In regards to the slurpiest of dishes, game-changing French chef Auguste Escoffier is commonly credited with saying, "Of all the items on the menu, soup is that which exacts the most delicate perfection and the strictest attention."
A good soup, treated in that manner, can be transportive and euphoria-inducing, beyond warming and comforting. A great soup, as you well know, can become an obsession.
Hence the popularity of Al Yeganeh, whose "Soup Nazi" was perhaps the most beloved and quoted Seinfeld character ever (at least before he sold out the "Soupman" name to franchisees). In that sitcom, the guy's so passionate about his soups that he'd rather berate you — ban you, even — than for one moment let you bumble around his operation and fail to show proper respect for his liquid lovin'.

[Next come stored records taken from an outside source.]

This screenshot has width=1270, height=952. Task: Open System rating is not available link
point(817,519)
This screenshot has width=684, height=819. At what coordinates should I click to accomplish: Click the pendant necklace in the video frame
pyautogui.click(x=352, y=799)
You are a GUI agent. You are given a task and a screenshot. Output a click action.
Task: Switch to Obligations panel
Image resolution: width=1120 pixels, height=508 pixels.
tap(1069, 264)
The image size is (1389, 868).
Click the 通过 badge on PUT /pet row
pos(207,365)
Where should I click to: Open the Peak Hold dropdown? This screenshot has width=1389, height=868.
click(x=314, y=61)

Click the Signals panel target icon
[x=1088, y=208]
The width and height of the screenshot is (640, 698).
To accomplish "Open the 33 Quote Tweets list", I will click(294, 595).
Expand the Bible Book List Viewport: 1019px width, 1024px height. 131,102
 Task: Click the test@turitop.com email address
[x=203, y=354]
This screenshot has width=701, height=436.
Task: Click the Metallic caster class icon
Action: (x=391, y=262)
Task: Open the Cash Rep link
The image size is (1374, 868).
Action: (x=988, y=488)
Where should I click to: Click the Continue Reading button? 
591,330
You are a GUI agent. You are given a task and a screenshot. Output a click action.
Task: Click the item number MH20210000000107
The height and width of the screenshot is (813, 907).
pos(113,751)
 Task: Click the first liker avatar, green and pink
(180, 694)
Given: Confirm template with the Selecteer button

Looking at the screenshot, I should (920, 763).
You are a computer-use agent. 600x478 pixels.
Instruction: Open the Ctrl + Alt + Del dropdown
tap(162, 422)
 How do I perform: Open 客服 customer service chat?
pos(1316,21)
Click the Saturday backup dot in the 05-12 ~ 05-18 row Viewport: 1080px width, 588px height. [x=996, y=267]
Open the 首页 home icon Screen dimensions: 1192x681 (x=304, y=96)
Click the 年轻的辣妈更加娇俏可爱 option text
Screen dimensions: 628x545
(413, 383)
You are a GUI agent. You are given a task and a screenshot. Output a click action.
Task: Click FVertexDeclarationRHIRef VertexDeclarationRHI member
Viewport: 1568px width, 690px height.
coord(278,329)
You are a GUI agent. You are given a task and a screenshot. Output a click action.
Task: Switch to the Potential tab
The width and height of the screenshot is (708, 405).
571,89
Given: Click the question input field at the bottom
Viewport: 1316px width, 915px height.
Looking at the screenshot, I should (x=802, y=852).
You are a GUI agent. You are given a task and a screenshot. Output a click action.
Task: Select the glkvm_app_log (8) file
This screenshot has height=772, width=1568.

We don't know of anyone locally who's so strident about his or her stocks and stews. Thankfully, our area chefs are cordial and accommodating enough to even share their delicious recipes with us, in this sixth annual Dish guide.
Here, you will not hear, "No soup for you!" Instead, you will learn how to: fuse hot and cold soups together for dramatic contrast; meld beer and cheese into bliss; prepare Colorado's staple green chili three ways; and make soups just as they're traditionally made in places ranging from Jamaica to Ethiopia. As much as a soup is a literal melting pot of ingredients, this recipe guide is a melting pot of cultures, techniques and flavors.
We're thankful for the work of Indy photographer Brienne Boortz, who took all the beautiful shots included with the recipes. But our biggest thanks go to the busy folks at this year's 24 participating restaurants. If you do choose to try their recipes at home, we urge you to check your work every now and then by dropping in and dipping a spoon into one of their bowls.
Through strict attention — whether yours or theirs — we hope you find that delicate perfection.